Em meus muitos anos de jornalismo, estou acostumado a relatar e analisar muitas outras catástrofes mundo afora, mas mesmo assim houve uma declaração de um político mineiro que me causou um mal-estar difícil de expressar. Eu a li no blog do jornalista, escritor e agudo polemista Reinaldo Azevedo. É um tuíte de Evandro Negrão Jr., vice-presidente do partido Novo no Estado de Minas, cenário da tragédia. Precisei ler várias vezes o texto, que Azevedo qualificou como “latrina”, para me convencer de que não estava alucinando.

Nele, o político, correligionário do atual governador de Minas, Romeu Zema, escreve que de fato os mortos de Brumadinho dão pena, mas que o importante é essa maravilhosa empresa que arranca minérios do coração da terra. Ou será que os brasileiros preferem ficar sem carros e sem geladeiras em vez de perder um punhado de vidas? E conclui que o importante é que a empresa retome sua atividade o quanto antes, para continuar produzindo materiais sem os quais ficaríamos privados de eletrodomésticos.

E as vítimas? Que a Vale pague uma multa. O político foi até generoso com os mortos: pede que seja uma “grande multa”. E a prisão para os possíveis responsáveis? Isso seria um castigo exagerado para uma empresa tão fantástica que, conforme escreve, torna o mundo “muito melhor”.

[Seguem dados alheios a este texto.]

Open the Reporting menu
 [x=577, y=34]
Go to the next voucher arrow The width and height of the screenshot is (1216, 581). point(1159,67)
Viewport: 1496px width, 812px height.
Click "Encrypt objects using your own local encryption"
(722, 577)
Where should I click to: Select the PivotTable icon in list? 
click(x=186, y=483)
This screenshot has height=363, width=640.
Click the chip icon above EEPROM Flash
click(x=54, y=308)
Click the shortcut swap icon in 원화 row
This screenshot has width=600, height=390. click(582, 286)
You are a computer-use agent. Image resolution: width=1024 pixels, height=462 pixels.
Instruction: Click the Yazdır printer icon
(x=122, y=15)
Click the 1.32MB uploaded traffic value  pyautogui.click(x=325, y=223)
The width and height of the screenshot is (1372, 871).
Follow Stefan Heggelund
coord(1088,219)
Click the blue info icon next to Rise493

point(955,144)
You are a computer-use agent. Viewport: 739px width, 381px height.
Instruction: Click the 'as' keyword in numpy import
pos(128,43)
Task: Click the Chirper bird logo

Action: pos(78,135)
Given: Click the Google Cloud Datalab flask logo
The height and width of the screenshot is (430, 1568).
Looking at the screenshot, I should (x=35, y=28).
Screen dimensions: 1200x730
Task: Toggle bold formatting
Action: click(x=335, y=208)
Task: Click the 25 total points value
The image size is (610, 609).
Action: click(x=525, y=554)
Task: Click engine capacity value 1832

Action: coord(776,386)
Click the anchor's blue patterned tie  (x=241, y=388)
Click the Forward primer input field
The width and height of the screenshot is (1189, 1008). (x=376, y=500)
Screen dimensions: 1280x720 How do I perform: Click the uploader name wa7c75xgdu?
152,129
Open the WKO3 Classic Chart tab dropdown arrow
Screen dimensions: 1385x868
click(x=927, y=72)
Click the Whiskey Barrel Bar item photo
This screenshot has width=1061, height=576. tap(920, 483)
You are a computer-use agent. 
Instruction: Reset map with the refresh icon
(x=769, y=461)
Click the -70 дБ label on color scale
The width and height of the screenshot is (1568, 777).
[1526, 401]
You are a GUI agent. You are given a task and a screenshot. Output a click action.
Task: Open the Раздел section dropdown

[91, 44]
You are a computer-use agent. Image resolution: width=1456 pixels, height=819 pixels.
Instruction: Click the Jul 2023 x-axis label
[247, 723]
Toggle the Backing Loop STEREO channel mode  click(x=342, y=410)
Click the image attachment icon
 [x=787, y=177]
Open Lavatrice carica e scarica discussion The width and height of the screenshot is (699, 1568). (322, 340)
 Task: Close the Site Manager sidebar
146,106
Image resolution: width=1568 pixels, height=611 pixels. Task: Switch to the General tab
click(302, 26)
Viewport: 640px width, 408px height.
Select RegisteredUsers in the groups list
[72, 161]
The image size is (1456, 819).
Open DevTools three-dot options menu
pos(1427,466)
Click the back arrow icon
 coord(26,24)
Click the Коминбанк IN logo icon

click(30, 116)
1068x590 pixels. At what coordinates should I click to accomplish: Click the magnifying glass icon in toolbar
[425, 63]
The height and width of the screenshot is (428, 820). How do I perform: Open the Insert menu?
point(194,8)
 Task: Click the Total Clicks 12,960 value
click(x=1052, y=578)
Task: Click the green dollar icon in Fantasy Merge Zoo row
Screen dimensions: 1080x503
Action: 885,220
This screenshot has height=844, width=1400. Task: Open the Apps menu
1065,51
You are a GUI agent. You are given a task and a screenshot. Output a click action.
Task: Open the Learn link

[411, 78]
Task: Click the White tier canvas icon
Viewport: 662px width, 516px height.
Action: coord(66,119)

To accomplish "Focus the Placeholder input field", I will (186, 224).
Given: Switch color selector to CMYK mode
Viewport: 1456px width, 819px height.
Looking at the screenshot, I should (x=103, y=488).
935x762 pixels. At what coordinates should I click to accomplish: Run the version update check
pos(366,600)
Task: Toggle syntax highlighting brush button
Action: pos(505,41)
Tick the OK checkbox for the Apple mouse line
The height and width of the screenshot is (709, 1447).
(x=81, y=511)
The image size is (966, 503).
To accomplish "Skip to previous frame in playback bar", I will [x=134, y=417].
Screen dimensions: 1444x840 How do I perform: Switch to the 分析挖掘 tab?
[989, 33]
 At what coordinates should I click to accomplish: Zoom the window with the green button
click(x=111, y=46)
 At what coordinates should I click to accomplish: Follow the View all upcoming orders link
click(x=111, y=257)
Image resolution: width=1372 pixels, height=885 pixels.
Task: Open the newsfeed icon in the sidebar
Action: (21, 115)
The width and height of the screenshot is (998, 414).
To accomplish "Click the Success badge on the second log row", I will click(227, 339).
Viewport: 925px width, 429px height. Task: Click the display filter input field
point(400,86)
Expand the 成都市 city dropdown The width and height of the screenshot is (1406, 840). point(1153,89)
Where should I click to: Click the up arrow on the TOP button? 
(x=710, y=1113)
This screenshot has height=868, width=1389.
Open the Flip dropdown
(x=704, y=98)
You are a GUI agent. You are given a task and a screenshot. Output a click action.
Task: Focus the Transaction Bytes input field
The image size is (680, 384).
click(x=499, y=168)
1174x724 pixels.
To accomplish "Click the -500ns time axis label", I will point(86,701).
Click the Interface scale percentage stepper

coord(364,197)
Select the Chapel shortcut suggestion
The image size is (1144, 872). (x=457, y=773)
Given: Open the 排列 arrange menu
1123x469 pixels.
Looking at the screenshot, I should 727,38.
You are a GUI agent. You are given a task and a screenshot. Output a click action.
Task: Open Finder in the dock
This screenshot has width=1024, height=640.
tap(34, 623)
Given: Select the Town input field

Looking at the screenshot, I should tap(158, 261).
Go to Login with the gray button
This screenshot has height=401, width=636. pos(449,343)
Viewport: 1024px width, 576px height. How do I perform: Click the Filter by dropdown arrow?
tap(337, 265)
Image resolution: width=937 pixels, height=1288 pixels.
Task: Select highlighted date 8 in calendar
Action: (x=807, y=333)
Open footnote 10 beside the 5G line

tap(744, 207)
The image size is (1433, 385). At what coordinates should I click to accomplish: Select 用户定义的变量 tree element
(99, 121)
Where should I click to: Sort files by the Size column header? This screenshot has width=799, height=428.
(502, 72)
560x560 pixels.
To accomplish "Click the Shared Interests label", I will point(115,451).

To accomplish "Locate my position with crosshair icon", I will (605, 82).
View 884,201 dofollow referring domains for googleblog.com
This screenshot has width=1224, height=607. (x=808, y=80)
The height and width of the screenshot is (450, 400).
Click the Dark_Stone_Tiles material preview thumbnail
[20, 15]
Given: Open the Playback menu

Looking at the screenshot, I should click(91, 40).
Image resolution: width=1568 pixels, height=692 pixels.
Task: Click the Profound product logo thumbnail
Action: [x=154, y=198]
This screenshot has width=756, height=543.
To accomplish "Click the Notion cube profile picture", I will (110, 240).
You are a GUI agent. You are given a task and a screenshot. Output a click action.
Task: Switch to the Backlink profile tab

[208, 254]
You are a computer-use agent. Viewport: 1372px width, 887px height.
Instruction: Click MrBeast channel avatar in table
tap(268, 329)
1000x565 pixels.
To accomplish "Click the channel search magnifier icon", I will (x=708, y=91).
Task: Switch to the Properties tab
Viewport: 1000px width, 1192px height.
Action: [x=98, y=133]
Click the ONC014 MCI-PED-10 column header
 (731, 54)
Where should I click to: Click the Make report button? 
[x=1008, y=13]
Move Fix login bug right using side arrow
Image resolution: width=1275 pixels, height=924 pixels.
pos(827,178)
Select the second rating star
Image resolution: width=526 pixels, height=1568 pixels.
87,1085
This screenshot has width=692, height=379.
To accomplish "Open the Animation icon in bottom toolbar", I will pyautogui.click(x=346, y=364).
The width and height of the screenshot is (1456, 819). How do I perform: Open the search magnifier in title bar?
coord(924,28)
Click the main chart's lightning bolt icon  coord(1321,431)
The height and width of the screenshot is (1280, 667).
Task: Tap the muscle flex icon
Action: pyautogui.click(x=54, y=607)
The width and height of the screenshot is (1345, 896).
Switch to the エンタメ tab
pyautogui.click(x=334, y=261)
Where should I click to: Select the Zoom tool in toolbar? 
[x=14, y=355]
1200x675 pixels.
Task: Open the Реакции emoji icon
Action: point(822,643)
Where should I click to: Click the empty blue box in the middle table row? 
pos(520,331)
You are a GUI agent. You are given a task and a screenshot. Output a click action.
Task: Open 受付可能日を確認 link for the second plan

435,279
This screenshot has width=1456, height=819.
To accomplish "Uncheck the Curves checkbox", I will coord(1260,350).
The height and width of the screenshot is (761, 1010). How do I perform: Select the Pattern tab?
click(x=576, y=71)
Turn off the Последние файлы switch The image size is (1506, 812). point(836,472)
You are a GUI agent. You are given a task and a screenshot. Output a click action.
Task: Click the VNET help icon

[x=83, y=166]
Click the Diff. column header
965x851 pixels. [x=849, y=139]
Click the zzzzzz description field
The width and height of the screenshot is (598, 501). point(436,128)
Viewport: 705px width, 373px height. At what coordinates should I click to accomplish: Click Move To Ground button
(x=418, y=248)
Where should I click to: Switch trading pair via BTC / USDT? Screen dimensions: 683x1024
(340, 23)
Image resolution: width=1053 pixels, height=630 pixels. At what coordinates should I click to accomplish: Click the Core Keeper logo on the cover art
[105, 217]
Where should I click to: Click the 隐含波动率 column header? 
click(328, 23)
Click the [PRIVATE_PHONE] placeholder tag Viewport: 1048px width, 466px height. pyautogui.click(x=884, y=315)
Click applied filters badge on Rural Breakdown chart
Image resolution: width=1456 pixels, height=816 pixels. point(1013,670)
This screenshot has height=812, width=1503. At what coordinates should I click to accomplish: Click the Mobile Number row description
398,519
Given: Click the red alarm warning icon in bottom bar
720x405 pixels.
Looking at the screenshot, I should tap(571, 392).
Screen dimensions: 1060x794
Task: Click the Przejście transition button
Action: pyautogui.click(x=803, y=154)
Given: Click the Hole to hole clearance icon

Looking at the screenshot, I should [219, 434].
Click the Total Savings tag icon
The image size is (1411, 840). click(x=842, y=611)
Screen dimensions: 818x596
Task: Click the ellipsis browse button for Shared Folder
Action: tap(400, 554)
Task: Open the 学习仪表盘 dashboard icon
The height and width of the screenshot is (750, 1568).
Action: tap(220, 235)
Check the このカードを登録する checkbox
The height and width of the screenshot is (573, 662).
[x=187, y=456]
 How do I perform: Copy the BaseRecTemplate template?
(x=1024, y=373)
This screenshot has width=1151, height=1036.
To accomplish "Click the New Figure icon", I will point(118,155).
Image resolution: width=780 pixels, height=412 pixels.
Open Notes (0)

Não, não é uma fake news. Eis o texto literal:

“Lamentável, muito dolorido e MUITO sofrido o desastre de Brumadinho, mas n/ podemos demonizar a Vale. É uma baita empresa, sem minério n/ tem carro, avião, nem geladeira e o mundo é muito melhor c/ empresas como ela do q sem. Ela errou, deve pagar 1 grande multa e voltar a funcionar asap.”

Enquanto a vida de um só ser humano valer menos que um eletrodoméstico, continuaremos todos apanhados e sem esperança de redenção no túnel sem saída da barbárie. O texto do político do Novo é a melhor elegia do capitalismo em estilo puro, para quem o lucro é seu único bezerro de ouro digno de culto. O resto, o pranto das pessoas que tiverem que ser sacrificadas em seu altar, são um apêndice, um parêntese, uma insignificância. Menos que uma geladeira.

Afinal, o que são algumas dezenas de vítimas a mais ou a menos, em um país com mais de 200 milhões, frente à felicidade de poder ter nossas casas repletas de eletrodomésticos? Não se trata de condenar o sistema capitalista, sempre melhor que o da Coreia do Norte, mas sim de fazermos isso convencidos de que uma só vida humana sempre continuará valendo mais que todo o ferro e o ouro do mundo.